教会生活もそうです。一生懸命伝道に励んでも、すぐに目に見える成果は現れません。「伝道はざるで水を汲むようなものだ」と言った人がいます。伝道をしてもすぐに実が実るとは限りません。真剣に御言葉を語っても人々の心には届かず、むしろ、教会の中に新しい分裂が生まれ、教会を去って行く人々が出て来る。次から次へと問題が生じてきます。建てては崩して行くような虚しい歩みです。毎日が戦いの連続です。昨日したことが必ずしも積み重なって行かない。無駄に思えるような時があります。

4.死に打ち勝つ復活の信仰

 しかし、パウロは言うのです。

「この朽ちるべきものが朽ちないものを着、この死ぬべきものが死なないものを着るとき、次のように書かれている言葉が実現するのです。『死は勝利にのみ込まれた。死よ、お前の勝利はどこにあるのか。死よ、お前のとげはどこにあるのか。』死のとげは罪であり、罪の力は律法です」(15:54−56)。
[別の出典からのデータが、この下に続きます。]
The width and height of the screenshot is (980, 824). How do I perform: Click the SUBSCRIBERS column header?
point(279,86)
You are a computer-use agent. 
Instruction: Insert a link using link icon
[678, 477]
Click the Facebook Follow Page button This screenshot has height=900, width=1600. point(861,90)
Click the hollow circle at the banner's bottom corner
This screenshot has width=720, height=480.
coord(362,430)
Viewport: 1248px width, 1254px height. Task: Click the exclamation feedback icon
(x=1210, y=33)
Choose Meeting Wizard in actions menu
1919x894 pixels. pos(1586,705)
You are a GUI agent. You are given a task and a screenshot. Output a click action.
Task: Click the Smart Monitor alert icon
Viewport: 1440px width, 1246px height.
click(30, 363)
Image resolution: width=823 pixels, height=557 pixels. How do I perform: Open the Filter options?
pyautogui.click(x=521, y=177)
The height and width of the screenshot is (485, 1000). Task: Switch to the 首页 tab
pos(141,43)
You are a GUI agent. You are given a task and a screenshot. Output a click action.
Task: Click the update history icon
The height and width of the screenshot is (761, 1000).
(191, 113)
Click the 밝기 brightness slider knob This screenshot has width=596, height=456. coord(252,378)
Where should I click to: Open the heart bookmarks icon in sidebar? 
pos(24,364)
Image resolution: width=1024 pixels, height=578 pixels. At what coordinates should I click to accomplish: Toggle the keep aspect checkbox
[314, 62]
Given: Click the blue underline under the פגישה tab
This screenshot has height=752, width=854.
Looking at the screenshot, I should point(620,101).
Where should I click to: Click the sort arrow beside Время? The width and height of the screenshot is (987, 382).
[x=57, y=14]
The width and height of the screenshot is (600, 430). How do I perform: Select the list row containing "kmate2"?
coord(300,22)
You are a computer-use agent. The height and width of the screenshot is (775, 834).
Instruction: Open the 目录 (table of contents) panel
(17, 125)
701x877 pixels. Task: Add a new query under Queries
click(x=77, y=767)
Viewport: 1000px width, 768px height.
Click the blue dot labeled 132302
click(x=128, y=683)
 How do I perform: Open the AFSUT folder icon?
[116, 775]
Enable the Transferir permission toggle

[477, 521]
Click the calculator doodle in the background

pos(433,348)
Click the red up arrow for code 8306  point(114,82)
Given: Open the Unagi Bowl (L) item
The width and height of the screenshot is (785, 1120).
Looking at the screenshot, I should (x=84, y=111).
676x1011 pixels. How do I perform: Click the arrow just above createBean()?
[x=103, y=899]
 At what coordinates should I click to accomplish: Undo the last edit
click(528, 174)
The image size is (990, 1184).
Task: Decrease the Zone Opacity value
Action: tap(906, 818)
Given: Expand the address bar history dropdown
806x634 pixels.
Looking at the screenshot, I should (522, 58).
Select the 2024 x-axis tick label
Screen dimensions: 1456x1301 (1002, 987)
 「死のとげは罪である。」そのとげがイエス・キリストの十字架の死によって取り除かれたのです。死はもはや私たちにとって恐るべきものではなくなりました。むしろ、死は復活の命に至る入口になったのです。ここで大切なことは、「朽ちるべきものが朽ちないものを着、この死ぬべきものが死なないものを必ず着ることになります」と言われていることです。それを使徒信条は「身体のよみがえり」として表しているのです。ここで言う「身体」とは、単に私たちの肉体のことだけではありません。私たちの人生すべてを含んでいます。終りの日の復活は今の私たちの生活と全く無関係に起こるのではありません。私たちの今の人生がすべて否定され、打ち消されるわけではないのです。だからパウロは言うのです。

 「わたしたちの主イエス・キリストによってわたしたちに勝利を賜る神に、感謝しよう。わたしの愛する兄弟たち、こういうわけですから、動かされないようにしっかり立ち、主の業に常に励みなさい。主に結ばれているならば自分たちの苦労が決して無駄にならないことを、あなたがたは知っているはずです」(15:57−58)。

 パウロは、主に結ばれているならば、私たちの苦労は何一つ無駄なことはないと語りかけるのです。どうして彼はそのように確信をもって言うことができたのでしょうか。それは彼が「身体の甦り」を信じていたからです。私たちの歩んでいる人生には、何一つとして無駄なことはない。確かにそこには失敗もあり、罪もあり、敗れもあります。思い起こしたくない過去があります。私たちの人生の歩みというものは、そういうものが入り混じっています。しかし、それだからと言って、過去をすべて否定する必要はないのです。そのような欠けの多い、不完全な、後悔だらけの人生であっても、最終的には主イエス・キリストがその欠けを覆い、完全なものとしてくださるのです。朽ちるべきものが朽ちないものを着る時が来る。パウロはそのことを確信していたのです。復活は今の私たちの生活を否定するものではなくて、むしろ、完成するものなのです。不完全な私たちの人生を完成へともたらしてくださる方が主イエス・キリストなのです。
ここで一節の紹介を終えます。